--- Goal of the exercise ---
When a line in the listing contains the string "bottom", pick it out and copy it.

--- Records supplied ---
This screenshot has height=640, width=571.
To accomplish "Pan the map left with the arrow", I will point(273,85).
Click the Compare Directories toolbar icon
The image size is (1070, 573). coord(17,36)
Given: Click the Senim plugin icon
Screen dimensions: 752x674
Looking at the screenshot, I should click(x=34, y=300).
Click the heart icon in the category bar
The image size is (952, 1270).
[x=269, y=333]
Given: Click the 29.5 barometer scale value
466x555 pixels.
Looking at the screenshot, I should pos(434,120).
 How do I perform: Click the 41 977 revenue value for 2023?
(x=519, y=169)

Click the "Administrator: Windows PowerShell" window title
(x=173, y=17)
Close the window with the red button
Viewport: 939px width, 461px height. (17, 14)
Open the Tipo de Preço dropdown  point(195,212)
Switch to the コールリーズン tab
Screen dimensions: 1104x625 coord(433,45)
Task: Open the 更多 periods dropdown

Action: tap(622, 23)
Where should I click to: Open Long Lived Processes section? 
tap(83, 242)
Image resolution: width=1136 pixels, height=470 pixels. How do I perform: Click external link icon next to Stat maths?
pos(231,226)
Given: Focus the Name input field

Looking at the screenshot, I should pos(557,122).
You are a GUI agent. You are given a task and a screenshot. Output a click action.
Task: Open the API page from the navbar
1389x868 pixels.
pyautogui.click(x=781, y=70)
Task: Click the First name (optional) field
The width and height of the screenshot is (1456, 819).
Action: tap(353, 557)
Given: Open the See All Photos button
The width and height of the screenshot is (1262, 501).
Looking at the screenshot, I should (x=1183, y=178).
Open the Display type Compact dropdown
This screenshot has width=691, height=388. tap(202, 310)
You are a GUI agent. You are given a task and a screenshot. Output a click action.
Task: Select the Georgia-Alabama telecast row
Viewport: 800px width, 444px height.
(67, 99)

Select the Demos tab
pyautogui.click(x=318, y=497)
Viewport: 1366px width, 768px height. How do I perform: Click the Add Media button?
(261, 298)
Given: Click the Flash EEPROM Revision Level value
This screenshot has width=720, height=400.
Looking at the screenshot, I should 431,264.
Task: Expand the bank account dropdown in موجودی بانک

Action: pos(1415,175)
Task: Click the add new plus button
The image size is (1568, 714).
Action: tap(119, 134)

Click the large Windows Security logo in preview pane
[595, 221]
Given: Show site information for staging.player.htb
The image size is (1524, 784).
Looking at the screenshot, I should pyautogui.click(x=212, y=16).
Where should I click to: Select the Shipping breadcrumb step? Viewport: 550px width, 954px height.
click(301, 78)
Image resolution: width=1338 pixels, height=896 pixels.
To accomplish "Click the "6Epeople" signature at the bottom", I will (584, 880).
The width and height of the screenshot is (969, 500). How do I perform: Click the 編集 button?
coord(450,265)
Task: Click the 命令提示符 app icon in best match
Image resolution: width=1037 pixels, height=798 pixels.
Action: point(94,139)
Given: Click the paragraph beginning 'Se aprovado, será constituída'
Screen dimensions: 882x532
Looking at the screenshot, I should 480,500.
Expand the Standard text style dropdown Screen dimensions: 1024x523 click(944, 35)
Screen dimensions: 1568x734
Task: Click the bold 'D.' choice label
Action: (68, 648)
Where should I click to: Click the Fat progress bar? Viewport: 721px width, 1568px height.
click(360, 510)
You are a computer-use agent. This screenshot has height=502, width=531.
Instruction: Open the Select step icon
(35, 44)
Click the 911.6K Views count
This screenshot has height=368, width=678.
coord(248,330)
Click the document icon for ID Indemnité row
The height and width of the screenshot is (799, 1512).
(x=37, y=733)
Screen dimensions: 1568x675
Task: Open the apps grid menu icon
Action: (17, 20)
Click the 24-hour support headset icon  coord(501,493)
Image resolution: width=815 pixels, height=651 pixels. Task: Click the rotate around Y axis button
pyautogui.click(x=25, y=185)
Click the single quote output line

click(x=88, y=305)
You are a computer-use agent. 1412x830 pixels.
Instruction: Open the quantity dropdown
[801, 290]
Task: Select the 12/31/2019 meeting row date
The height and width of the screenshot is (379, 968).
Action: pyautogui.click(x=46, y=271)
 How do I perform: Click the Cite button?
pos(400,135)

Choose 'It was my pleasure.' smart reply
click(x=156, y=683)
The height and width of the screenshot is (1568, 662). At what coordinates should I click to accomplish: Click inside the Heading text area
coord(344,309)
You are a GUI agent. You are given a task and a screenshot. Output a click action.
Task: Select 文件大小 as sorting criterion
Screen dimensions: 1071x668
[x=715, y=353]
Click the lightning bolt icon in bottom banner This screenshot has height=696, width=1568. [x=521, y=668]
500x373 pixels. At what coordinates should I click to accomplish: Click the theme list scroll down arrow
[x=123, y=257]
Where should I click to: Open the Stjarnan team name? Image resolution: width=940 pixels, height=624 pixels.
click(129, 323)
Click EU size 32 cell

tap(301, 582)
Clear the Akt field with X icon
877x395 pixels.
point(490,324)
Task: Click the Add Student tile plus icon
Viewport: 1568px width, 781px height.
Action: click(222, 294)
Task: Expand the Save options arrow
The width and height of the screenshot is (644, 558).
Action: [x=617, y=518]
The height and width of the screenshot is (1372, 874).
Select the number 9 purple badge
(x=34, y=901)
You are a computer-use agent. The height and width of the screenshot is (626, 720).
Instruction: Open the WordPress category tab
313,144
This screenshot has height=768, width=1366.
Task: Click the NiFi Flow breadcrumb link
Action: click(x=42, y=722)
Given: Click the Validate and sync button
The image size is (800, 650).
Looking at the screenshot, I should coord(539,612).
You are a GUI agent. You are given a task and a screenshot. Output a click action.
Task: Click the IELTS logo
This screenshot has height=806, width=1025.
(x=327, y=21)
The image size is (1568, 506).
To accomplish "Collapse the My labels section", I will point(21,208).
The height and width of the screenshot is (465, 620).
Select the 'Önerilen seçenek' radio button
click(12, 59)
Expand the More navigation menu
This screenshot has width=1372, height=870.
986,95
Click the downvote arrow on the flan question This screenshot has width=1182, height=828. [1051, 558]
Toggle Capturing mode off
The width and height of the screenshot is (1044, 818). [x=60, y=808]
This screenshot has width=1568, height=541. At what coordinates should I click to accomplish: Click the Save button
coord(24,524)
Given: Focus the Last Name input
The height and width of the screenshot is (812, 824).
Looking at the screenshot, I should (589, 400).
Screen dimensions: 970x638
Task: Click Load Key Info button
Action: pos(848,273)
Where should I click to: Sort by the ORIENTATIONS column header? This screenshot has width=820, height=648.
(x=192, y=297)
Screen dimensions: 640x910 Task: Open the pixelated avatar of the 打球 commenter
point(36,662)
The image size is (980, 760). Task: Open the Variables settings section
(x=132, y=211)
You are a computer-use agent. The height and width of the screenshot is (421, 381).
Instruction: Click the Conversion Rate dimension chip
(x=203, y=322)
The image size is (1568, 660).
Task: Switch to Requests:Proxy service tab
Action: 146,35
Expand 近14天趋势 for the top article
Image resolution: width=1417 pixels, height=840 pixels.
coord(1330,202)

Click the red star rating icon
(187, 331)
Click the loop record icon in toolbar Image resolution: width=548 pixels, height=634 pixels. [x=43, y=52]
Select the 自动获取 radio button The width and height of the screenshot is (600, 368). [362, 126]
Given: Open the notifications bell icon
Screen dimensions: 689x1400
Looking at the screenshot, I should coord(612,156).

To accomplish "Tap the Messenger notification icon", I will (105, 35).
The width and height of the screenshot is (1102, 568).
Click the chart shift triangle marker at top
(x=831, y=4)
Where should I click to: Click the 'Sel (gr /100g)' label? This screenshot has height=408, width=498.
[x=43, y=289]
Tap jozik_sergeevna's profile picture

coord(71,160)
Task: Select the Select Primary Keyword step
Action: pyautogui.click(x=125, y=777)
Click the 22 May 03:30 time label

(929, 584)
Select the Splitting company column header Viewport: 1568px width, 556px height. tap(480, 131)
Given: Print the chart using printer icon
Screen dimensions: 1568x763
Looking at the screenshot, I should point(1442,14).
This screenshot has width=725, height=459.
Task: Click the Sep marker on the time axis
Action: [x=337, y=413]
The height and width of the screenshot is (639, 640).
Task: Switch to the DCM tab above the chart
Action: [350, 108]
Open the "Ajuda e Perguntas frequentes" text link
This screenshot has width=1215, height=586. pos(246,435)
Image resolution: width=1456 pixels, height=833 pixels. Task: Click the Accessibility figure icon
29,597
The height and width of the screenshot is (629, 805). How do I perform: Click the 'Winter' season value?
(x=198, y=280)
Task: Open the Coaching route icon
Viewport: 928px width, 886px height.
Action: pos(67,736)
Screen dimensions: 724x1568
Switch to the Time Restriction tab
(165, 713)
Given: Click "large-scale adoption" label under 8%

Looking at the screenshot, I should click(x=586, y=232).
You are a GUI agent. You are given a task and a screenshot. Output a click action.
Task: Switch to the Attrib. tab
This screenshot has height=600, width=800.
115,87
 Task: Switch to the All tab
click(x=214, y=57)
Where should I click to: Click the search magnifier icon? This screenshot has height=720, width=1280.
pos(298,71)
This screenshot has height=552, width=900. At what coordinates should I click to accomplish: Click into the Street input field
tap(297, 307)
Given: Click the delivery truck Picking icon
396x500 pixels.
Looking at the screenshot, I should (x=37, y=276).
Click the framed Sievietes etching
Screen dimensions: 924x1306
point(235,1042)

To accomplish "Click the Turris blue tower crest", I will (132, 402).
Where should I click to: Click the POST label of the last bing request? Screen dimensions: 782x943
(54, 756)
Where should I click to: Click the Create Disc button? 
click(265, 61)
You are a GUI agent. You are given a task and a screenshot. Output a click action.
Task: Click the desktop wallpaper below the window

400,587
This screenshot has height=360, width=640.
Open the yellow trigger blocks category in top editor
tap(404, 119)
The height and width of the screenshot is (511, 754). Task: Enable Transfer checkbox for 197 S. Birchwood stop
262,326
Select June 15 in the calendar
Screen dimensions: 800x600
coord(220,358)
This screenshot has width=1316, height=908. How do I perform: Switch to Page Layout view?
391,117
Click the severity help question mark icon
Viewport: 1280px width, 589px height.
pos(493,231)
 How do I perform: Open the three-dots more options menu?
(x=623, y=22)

--- Task solution ---
To accomplish "Click the "6Epeople" signature at the bottom", I will (584, 880).
Click the lightning bolt icon in bottom banner This screenshot has height=696, width=1568. [x=521, y=668]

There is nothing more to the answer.